__Requests__
1) Copy out the Yarra Bank Speakers' Corner text starting at "Chummy Fleming on" and ending at "the Yarra River.", swapping "Yarra River" for "Yarra waterway".
2) In the Yarra Bank Speakers' Corner text, who organised the free speech campaign whose defeat led authorities to move outdoor forums to the north side of the river?
3) Carry the Yarra Bank Speakers' Corner text forward from its last sentence.

__Excerpted text__

******

Soapbox Speakers

Chummy Fleming on the Yarra Bank

Melbourne’s “Yarra Bank” Speakers’ Corner can be found at the South-Eastern corner of Birrarung Marr (marsh) near the Yarra River.                                         
 In the 1890’s, city authorities banished all outdoor free speech forums in Melbourne to the north side of the river. This followed the defeat of a bitterly fought free speech campaign organised by labour activist Tom Mann.

The location of the new Speakers’ Corner was unsuitable. It was away from the heart of the city, next to the old city morgue. It had little effect on the passers-by and all attempts to have the venue changed were rejected by the Melbourne City Council.    It seemed that the authorities had won the day.
Chummy Fleming, a union organiser for the boot-makers union, was not the first to speak at the Yarra Bank Speakers’ Corner, but he successfully promoted the location by convincing “The Nights of Labour” (the forerunner of today’s unions) to have May Day celebrations on the Yarra Bank.

******

__Records provided__
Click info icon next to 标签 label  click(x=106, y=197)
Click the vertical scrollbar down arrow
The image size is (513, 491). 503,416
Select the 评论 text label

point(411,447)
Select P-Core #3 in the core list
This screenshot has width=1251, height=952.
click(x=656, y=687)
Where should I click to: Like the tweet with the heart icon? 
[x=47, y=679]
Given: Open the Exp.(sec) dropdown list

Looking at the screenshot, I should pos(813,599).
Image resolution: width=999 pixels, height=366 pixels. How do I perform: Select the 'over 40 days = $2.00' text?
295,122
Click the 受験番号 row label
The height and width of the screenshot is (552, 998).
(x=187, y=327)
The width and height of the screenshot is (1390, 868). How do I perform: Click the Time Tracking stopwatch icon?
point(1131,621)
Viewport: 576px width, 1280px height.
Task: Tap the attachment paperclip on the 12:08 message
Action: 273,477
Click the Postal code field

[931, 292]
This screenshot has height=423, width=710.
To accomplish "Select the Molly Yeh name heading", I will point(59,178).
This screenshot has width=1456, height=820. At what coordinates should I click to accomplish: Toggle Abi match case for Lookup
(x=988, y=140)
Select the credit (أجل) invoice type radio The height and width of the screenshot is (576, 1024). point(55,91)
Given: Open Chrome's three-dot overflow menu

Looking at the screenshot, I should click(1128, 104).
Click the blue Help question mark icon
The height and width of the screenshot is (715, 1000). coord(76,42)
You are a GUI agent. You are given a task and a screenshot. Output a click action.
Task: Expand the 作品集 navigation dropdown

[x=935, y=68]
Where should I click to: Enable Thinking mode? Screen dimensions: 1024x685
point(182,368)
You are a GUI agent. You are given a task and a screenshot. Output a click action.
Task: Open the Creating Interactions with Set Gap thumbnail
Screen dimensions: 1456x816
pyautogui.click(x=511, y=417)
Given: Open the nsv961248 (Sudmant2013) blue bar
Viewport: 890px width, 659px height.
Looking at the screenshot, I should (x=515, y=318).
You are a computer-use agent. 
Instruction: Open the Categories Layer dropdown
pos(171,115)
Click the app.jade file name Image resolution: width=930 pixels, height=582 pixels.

******

__Solved problems__
1)
Chummy Fleming on the Yarra Bank

Melbourne’s “Yarra Bank” Speakers’ Corner can be found at the South-Eastern corner of Birrarung Marr (marsh) near the Yarra waterway.

2) Labour activist Tom Mann.

3)
Today, May Day (Labour Day) celebrates the day the 8-hour day was granted to Australian workers in1947. On May Day in1893 some 5,000 people marched to the Yarra Bank to support the introduction of shorter working hours and better working conditions.
Chummy Fleming was the first to give a May Day address on the Yarra Bank. He continued Sunday after Sunday to promote Speakers’ Corner. Other speakers
soon followed his example. It was not long before Speakers’ Corner became a success.
Chummy was an anarchist. It was said he had a reputation of being a violent speaker. He advocated the overthrow of the State and the dismantlement of the Church. He always drew the largest crowd and his words incited the wildest response. For example, in World War One, soldiers referred to as ‘Military larrikins’ attacked the Yarra Bank speakers. The soldiers had been fired up on beer, and on King & Country propaganda. But Chummy was not alone. Attacks made on him were fought off by his loyal supporters, and Chummy was capable of defending himself.  
Chummy’s anarchist ways also made him unpopular with the May Day organisers and the Labor Party. He would get even with his enemies on the May Day committee by always marching at the head of the march with a large anarchist flag. 

Chummy continued his Yarra Bank activities well into his old age. He was never wealthy, and he eked out a living in his humble cottage by mending boots. He died on the 25th January, 1950 aged 86. The police confiscated his personal papers and had them destroyed. His ashes are scattered on the Yarra Bank.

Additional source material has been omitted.